START INPUT

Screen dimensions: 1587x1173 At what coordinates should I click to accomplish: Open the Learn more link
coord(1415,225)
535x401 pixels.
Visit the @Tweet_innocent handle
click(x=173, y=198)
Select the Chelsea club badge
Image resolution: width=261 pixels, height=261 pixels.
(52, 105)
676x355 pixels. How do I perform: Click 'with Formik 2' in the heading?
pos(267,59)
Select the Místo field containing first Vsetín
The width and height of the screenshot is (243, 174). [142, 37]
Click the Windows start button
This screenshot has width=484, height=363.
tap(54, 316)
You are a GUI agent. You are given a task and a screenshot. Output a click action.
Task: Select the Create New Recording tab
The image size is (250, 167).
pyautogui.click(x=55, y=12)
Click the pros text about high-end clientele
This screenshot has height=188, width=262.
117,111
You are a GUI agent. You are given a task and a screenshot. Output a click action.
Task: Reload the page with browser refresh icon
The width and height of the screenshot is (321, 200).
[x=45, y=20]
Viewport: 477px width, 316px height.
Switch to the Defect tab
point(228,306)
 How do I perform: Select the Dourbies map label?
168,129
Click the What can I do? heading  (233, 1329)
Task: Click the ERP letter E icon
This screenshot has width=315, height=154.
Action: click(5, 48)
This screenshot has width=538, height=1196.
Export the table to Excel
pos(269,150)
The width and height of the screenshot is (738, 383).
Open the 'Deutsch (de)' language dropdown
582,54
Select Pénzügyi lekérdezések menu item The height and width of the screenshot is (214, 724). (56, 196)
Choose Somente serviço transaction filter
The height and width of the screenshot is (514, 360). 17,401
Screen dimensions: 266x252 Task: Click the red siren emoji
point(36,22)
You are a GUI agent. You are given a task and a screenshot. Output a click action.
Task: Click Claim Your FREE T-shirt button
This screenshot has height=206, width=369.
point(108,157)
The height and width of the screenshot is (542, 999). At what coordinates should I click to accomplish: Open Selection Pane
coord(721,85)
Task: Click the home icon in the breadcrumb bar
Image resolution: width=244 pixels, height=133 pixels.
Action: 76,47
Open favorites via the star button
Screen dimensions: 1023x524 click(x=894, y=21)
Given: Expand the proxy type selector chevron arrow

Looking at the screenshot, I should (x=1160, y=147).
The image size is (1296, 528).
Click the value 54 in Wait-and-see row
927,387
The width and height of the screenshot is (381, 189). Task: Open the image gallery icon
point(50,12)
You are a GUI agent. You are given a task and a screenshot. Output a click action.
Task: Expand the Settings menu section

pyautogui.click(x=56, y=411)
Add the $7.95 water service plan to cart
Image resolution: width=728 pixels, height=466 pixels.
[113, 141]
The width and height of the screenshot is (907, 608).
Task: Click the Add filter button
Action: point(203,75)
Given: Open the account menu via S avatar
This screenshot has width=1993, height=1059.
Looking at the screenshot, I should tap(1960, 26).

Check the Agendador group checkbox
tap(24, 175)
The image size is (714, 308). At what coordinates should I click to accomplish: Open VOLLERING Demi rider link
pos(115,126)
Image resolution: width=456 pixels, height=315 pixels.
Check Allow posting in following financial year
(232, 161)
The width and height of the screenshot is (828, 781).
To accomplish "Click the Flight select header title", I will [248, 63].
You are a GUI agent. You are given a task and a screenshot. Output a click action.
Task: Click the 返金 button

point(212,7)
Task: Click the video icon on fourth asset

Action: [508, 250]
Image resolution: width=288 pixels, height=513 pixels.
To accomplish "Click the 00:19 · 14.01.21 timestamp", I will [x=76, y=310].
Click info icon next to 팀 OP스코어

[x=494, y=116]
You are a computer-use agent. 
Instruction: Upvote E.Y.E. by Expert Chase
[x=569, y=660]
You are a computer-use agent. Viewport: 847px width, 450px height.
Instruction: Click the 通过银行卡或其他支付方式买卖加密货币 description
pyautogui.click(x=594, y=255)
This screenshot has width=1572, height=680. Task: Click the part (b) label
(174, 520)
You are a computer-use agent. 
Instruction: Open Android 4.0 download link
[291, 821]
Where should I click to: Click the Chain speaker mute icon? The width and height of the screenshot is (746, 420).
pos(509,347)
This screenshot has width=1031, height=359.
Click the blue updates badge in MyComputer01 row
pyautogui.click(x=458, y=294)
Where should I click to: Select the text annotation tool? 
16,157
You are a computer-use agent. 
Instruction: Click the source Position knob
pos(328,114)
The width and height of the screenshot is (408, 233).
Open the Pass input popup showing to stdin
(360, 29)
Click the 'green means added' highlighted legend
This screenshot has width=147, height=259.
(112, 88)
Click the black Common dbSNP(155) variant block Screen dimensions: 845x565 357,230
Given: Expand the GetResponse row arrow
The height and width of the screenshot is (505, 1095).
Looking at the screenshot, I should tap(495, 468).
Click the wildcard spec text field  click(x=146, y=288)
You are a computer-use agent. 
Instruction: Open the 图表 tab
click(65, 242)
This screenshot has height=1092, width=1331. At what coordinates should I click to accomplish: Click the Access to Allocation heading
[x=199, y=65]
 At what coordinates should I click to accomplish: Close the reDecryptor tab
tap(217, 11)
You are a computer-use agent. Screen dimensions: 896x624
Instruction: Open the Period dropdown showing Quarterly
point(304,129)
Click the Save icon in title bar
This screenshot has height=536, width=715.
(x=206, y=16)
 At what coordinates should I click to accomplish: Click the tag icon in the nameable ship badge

END INPUT

### [PROBLEM DETAILS]
Line by line, restate the data exactly.

### [FINISHED TASK]
Screen dimensions: 1587x1173 At what coordinates should I click to accomplish: Open the Learn more link
coord(1415,225)
535x401 pixels.
Visit the @Tweet_innocent handle
click(x=173, y=198)
Select the Chelsea club badge
Image resolution: width=261 pixels, height=261 pixels.
(52, 105)
676x355 pixels. How do I perform: Click 'with Formik 2' in the heading?
pos(267,59)
Select the Místo field containing first Vsetín
The width and height of the screenshot is (243, 174). [142, 37]
Click the Windows start button
This screenshot has width=484, height=363.
tap(54, 316)
You are a GUI agent. You are given a task and a screenshot. Output a click action.
Task: Select the Create New Recording tab
The image size is (250, 167).
pyautogui.click(x=55, y=12)
Click the pros text about high-end clientele
This screenshot has height=188, width=262.
117,111
You are a GUI agent. You are given a task and a screenshot. Output a click action.
Task: Reload the page with browser refresh icon
The width and height of the screenshot is (321, 200).
[x=45, y=20]
Viewport: 477px width, 316px height.
Switch to the Defect tab
point(228,306)
 How do I perform: Select the Dourbies map label?
168,129
Click the What can I do? heading  (233, 1329)
Task: Click the ERP letter E icon
This screenshot has width=315, height=154.
Action: click(5, 48)
This screenshot has width=538, height=1196.
Export the table to Excel
pos(269,150)
The width and height of the screenshot is (738, 383).
Open the 'Deutsch (de)' language dropdown
582,54
Select Pénzügyi lekérdezések menu item The height and width of the screenshot is (214, 724). (56, 196)
Choose Somente serviço transaction filter
The height and width of the screenshot is (514, 360). 17,401
Screen dimensions: 266x252 Task: Click the red siren emoji
point(36,22)
You are a GUI agent. You are given a task and a screenshot. Output a click action.
Task: Click Claim Your FREE T-shirt button
This screenshot has height=206, width=369.
point(108,157)
The height and width of the screenshot is (542, 999). At what coordinates should I click to accomplish: Open Selection Pane
coord(721,85)
Task: Click the home icon in the breadcrumb bar
Image resolution: width=244 pixels, height=133 pixels.
Action: 76,47
Open favorites via the star button
Screen dimensions: 1023x524 click(x=894, y=21)
Given: Expand the proxy type selector chevron arrow

Looking at the screenshot, I should (x=1160, y=147).
The image size is (1296, 528).
Click the value 54 in Wait-and-see row
927,387
The width and height of the screenshot is (381, 189). Task: Open the image gallery icon
point(50,12)
You are a GUI agent. You are given a task and a screenshot. Output a click action.
Task: Expand the Settings menu section

pyautogui.click(x=56, y=411)
Add the $7.95 water service plan to cart
Image resolution: width=728 pixels, height=466 pixels.
[113, 141]
The width and height of the screenshot is (907, 608).
Task: Click the Add filter button
Action: point(203,75)
Given: Open the account menu via S avatar
This screenshot has width=1993, height=1059.
Looking at the screenshot, I should tap(1960, 26).

Check the Agendador group checkbox
tap(24, 175)
The image size is (714, 308). At what coordinates should I click to accomplish: Open VOLLERING Demi rider link
pos(115,126)
Image resolution: width=456 pixels, height=315 pixels.
Check Allow posting in following financial year
(232, 161)
The width and height of the screenshot is (828, 781).
To accomplish "Click the Flight select header title", I will [248, 63].
You are a GUI agent. You are given a task and a screenshot. Output a click action.
Task: Click the 返金 button

point(212,7)
Task: Click the video icon on fourth asset

Action: [508, 250]
Image resolution: width=288 pixels, height=513 pixels.
To accomplish "Click the 00:19 · 14.01.21 timestamp", I will [x=76, y=310].
Click info icon next to 팀 OP스코어

[x=494, y=116]
You are a computer-use agent. 
Instruction: Upvote E.Y.E. by Expert Chase
[x=569, y=660]
You are a computer-use agent. Viewport: 847px width, 450px height.
Instruction: Click the 通过银行卡或其他支付方式买卖加密货币 description
pyautogui.click(x=594, y=255)
This screenshot has width=1572, height=680. Task: Click the part (b) label
(174, 520)
You are a computer-use agent. 
Instruction: Open Android 4.0 download link
[291, 821]
Where should I click to: Click the Chain speaker mute icon? The width and height of the screenshot is (746, 420).
pos(509,347)
This screenshot has width=1031, height=359.
Click the blue updates badge in MyComputer01 row
pyautogui.click(x=458, y=294)
Where should I click to: Select the text annotation tool? 
16,157
You are a computer-use agent. 
Instruction: Click the source Position knob
pos(328,114)
The width and height of the screenshot is (408, 233).
Open the Pass input popup showing to stdin
(360, 29)
Click the 'green means added' highlighted legend
This screenshot has width=147, height=259.
(112, 88)
Click the black Common dbSNP(155) variant block Screen dimensions: 845x565 357,230
Given: Expand the GetResponse row arrow
The height and width of the screenshot is (505, 1095).
Looking at the screenshot, I should tap(495, 468).
Click the wildcard spec text field  click(x=146, y=288)
You are a computer-use agent. 
Instruction: Open the 图表 tab
click(65, 242)
This screenshot has height=1092, width=1331. At what coordinates should I click to accomplish: Click the Access to Allocation heading
[x=199, y=65]
 At what coordinates should I click to accomplish: Close the reDecryptor tab
tap(217, 11)
You are a computer-use agent. Screen dimensions: 896x624
Instruction: Open the Period dropdown showing Quarterly
point(304,129)
Click the Save icon in title bar
This screenshot has height=536, width=715.
(x=206, y=16)
 At what coordinates should I click to accomplish: Click the tag icon in the nameable ship badge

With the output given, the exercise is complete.